Saved data entries:
-.-.-

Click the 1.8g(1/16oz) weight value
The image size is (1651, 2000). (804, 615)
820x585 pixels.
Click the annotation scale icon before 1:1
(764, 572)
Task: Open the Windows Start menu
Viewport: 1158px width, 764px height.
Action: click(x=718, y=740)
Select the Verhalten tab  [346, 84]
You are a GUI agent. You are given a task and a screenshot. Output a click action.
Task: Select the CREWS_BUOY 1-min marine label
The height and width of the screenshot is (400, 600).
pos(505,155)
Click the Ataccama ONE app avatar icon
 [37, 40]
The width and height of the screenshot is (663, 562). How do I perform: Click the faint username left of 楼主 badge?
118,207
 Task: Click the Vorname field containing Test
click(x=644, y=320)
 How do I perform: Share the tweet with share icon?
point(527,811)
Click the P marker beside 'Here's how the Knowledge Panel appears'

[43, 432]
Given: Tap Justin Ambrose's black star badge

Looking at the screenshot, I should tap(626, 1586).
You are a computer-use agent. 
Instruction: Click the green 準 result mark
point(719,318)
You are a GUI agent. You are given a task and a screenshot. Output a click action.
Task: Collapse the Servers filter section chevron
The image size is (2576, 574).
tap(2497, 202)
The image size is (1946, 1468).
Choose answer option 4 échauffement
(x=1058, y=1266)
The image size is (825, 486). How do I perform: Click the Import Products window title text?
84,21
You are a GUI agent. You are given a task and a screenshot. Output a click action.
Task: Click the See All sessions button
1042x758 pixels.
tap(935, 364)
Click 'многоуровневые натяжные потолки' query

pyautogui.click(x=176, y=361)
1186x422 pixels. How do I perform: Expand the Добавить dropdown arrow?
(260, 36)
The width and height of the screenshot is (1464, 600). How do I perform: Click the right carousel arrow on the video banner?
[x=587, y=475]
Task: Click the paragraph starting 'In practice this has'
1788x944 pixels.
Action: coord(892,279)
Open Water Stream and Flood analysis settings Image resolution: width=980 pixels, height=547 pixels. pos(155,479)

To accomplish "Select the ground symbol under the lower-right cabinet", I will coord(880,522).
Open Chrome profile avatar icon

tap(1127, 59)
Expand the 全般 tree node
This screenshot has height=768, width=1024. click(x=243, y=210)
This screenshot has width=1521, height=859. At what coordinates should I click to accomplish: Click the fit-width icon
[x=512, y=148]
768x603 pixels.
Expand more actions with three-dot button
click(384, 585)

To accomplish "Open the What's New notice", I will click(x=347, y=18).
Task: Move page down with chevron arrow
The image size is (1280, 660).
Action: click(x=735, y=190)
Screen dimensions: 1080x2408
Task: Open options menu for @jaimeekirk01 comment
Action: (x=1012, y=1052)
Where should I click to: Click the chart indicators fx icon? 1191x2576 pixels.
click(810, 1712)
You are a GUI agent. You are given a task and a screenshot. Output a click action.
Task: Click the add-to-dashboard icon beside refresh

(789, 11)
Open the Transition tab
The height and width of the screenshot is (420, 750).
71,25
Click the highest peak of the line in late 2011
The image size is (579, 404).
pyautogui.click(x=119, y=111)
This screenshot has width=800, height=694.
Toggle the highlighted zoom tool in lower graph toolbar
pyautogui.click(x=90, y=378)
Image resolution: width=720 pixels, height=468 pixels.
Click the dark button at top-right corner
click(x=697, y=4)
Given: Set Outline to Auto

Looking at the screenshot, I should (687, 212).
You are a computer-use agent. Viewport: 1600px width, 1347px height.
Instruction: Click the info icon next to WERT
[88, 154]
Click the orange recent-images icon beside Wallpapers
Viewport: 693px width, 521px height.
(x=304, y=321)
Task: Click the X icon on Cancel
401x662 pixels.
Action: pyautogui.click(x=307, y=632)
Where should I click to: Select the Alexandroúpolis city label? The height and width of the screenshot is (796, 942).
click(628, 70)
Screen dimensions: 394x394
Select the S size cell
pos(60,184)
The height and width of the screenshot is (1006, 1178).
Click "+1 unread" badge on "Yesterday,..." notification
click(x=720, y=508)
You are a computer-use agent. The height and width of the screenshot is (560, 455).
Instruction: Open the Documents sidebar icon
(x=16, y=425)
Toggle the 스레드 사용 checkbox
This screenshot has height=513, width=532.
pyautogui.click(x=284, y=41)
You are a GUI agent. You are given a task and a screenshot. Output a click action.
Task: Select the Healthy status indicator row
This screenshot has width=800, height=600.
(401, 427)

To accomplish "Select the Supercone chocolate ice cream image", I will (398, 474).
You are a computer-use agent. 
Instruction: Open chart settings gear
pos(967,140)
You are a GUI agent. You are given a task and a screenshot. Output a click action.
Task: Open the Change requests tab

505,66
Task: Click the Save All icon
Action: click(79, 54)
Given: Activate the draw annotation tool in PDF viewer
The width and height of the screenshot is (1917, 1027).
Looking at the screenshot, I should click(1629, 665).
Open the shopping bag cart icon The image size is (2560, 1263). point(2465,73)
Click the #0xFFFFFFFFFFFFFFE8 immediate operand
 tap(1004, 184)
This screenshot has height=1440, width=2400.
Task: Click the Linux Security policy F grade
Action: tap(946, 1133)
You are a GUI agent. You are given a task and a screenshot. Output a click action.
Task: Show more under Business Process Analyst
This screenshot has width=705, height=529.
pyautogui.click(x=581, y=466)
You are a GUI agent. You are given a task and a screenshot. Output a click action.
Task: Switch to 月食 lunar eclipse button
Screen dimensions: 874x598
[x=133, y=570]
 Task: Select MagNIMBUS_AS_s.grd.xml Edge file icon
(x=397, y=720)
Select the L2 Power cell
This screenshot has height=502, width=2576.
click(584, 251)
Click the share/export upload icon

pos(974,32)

-.-.-

**What the task requires**. From the first line to the last, retype the data exactly.

**Output below**.
Click the 1.8g(1/16oz) weight value
The image size is (1651, 2000). (804, 615)
820x585 pixels.
Click the annotation scale icon before 1:1
(764, 572)
Task: Open the Windows Start menu
Viewport: 1158px width, 764px height.
Action: click(x=718, y=740)
Select the Verhalten tab  [346, 84]
You are a GUI agent. You are given a task and a screenshot. Output a click action.
Task: Select the CREWS_BUOY 1-min marine label
The height and width of the screenshot is (400, 600).
pos(505,155)
Click the Ataccama ONE app avatar icon
 [37, 40]
The width and height of the screenshot is (663, 562). How do I perform: Click the faint username left of 楼主 badge?
118,207
 Task: Click the Vorname field containing Test
click(x=644, y=320)
 How do I perform: Share the tweet with share icon?
point(527,811)
Click the P marker beside 'Here's how the Knowledge Panel appears'

[43, 432]
Given: Tap Justin Ambrose's black star badge

Looking at the screenshot, I should tap(626, 1586).
You are a computer-use agent. 
Instruction: Click the green 準 result mark
point(719,318)
You are a GUI agent. You are given a task and a screenshot. Output a click action.
Task: Collapse the Servers filter section chevron
The image size is (2576, 574).
tap(2497, 202)
The image size is (1946, 1468).
Choose answer option 4 échauffement
(x=1058, y=1266)
The image size is (825, 486). How do I perform: Click the Import Products window title text?
84,21
You are a GUI agent. You are given a task and a screenshot. Output a click action.
Task: Click the See All sessions button
1042x758 pixels.
tap(935, 364)
Click 'многоуровневые натяжные потолки' query

pyautogui.click(x=176, y=361)
1186x422 pixels. How do I perform: Expand the Добавить dropdown arrow?
(260, 36)
The width and height of the screenshot is (1464, 600). How do I perform: Click the right carousel arrow on the video banner?
[x=587, y=475]
Task: Click the paragraph starting 'In practice this has'
1788x944 pixels.
Action: coord(892,279)
Open Water Stream and Flood analysis settings Image resolution: width=980 pixels, height=547 pixels. pos(155,479)

To accomplish "Select the ground symbol under the lower-right cabinet", I will coord(880,522).
Open Chrome profile avatar icon

tap(1127, 59)
Expand the 全般 tree node
This screenshot has height=768, width=1024. click(x=243, y=210)
This screenshot has width=1521, height=859. At what coordinates should I click to accomplish: Click the fit-width icon
[x=512, y=148]
768x603 pixels.
Expand more actions with three-dot button
click(384, 585)

To accomplish "Open the What's New notice", I will click(x=347, y=18).
Task: Move page down with chevron arrow
The image size is (1280, 660).
Action: click(x=735, y=190)
Screen dimensions: 1080x2408
Task: Open options menu for @jaimeekirk01 comment
Action: (x=1012, y=1052)
Where should I click to: Click the chart indicators fx icon? 1191x2576 pixels.
click(810, 1712)
You are a GUI agent. You are given a task and a screenshot. Output a click action.
Task: Click the add-to-dashboard icon beside refresh

(789, 11)
Open the Transition tab
The height and width of the screenshot is (420, 750).
71,25
Click the highest peak of the line in late 2011
The image size is (579, 404).
pyautogui.click(x=119, y=111)
This screenshot has width=800, height=694.
Toggle the highlighted zoom tool in lower graph toolbar
pyautogui.click(x=90, y=378)
Image resolution: width=720 pixels, height=468 pixels.
Click the dark button at top-right corner
click(x=697, y=4)
Given: Set Outline to Auto

Looking at the screenshot, I should (687, 212).
You are a computer-use agent. Viewport: 1600px width, 1347px height.
Instruction: Click the info icon next to WERT
[88, 154]
Click the orange recent-images icon beside Wallpapers
Viewport: 693px width, 521px height.
(x=304, y=321)
Task: Click the X icon on Cancel
401x662 pixels.
Action: pyautogui.click(x=307, y=632)
Where should I click to: Select the Alexandroúpolis city label? The height and width of the screenshot is (796, 942).
click(628, 70)
Screen dimensions: 394x394
Select the S size cell
pos(60,184)
The height and width of the screenshot is (1006, 1178).
Click "+1 unread" badge on "Yesterday,..." notification
click(x=720, y=508)
You are a computer-use agent. The height and width of the screenshot is (560, 455).
Instruction: Open the Documents sidebar icon
(x=16, y=425)
Toggle the 스레드 사용 checkbox
This screenshot has height=513, width=532.
pyautogui.click(x=284, y=41)
You are a GUI agent. You are given a task and a screenshot. Output a click action.
Task: Select the Healthy status indicator row
This screenshot has width=800, height=600.
(401, 427)

To accomplish "Select the Supercone chocolate ice cream image", I will (398, 474).
You are a computer-use agent. 
Instruction: Open chart settings gear
pos(967,140)
You are a GUI agent. You are given a task and a screenshot. Output a click action.
Task: Open the Change requests tab

505,66
Task: Click the Save All icon
Action: click(79, 54)
Given: Activate the draw annotation tool in PDF viewer
The width and height of the screenshot is (1917, 1027).
Looking at the screenshot, I should click(1629, 665).
Open the shopping bag cart icon The image size is (2560, 1263). point(2465,73)
Click the #0xFFFFFFFFFFFFFFE8 immediate operand
 tap(1004, 184)
This screenshot has height=1440, width=2400.
Task: Click the Linux Security policy F grade
Action: tap(946, 1133)
You are a GUI agent. You are given a task and a screenshot. Output a click action.
Task: Show more under Business Process Analyst
This screenshot has width=705, height=529.
pyautogui.click(x=581, y=466)
You are a GUI agent. You are given a task and a screenshot. Output a click action.
Task: Switch to 月食 lunar eclipse button
Screen dimensions: 874x598
[x=133, y=570]
 Task: Select MagNIMBUS_AS_s.grd.xml Edge file icon
(x=397, y=720)
Select the L2 Power cell
This screenshot has height=502, width=2576.
click(584, 251)
Click the share/export upload icon

pos(974,32)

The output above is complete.